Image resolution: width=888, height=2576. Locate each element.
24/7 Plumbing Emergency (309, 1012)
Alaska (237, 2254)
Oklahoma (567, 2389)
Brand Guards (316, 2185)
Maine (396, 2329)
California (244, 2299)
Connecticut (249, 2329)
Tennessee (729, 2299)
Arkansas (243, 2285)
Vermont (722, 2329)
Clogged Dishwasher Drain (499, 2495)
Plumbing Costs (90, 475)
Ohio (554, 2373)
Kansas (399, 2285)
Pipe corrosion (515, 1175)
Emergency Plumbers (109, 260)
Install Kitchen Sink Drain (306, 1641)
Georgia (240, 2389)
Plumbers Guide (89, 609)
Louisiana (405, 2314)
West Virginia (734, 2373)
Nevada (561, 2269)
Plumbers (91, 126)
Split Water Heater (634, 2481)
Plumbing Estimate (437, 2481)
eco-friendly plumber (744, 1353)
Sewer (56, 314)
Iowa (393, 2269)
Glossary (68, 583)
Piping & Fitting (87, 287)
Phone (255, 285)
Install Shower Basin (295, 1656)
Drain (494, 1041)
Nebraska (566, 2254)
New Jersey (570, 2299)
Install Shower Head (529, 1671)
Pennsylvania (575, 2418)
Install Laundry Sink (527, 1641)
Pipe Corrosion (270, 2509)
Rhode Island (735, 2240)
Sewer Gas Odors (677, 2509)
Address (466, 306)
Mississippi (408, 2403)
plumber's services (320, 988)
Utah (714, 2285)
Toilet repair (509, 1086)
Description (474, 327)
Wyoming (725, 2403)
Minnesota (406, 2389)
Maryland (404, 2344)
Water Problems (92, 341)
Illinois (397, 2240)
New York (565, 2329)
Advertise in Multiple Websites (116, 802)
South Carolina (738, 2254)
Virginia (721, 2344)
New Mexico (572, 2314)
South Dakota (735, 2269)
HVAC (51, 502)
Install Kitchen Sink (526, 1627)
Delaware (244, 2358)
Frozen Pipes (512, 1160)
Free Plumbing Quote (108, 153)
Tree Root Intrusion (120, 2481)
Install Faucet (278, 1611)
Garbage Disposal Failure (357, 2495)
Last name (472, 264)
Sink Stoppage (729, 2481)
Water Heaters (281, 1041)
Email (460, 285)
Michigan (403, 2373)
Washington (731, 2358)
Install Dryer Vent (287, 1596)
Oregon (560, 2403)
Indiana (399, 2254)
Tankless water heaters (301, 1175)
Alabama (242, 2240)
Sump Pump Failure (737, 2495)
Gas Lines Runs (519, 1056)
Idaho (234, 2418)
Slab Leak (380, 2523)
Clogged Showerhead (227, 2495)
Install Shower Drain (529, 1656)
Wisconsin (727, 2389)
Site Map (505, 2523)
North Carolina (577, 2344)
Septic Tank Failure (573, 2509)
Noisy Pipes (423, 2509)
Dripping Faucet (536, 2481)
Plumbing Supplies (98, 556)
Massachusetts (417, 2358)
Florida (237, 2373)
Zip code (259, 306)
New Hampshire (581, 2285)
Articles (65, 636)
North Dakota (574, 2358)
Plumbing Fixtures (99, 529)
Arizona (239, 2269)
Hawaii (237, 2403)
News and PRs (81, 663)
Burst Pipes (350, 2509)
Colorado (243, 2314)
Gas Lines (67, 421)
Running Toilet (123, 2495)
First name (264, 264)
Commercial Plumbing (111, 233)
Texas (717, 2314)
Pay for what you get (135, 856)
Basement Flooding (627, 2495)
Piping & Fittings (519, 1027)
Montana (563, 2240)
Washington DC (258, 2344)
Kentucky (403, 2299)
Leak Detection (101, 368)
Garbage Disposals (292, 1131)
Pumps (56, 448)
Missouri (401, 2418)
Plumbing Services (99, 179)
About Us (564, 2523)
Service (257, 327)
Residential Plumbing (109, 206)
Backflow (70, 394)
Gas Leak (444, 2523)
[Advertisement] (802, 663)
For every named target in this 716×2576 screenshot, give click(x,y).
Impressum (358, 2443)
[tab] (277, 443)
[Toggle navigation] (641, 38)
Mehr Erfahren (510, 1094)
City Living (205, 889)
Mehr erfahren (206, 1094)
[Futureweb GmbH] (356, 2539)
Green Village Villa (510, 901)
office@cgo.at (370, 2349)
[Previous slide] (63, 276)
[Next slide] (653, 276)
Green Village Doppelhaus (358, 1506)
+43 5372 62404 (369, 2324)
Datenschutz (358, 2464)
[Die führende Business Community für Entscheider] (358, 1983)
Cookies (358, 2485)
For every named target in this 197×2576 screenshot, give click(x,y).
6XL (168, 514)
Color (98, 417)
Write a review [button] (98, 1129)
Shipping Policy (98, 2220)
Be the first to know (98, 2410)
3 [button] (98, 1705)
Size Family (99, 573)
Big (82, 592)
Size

**Task item**
In the listing above, the lines from the one containing "[Previous slide] (63, 276)" through the last line are to be returned exactly.

**Solution for this task**
[Previous slide] (63, 276)
[Next slide] (653, 276)
Green Village Doppelhaus (358, 1506)
+43 5372 62404 (369, 2324)
Datenschutz (358, 2464)
[Die führende Business Community für Entscheider] (358, 1983)
Cookies (358, 2485)
For every named target in this 197×2576 screenshot, give click(x,y).
6XL (168, 514)
Color (98, 417)
Write a review [button] (98, 1129)
Shipping Policy (98, 2220)
Be the first to know (98, 2410)
3 [button] (98, 1705)
Size Family (99, 573)
Big (82, 592)
Size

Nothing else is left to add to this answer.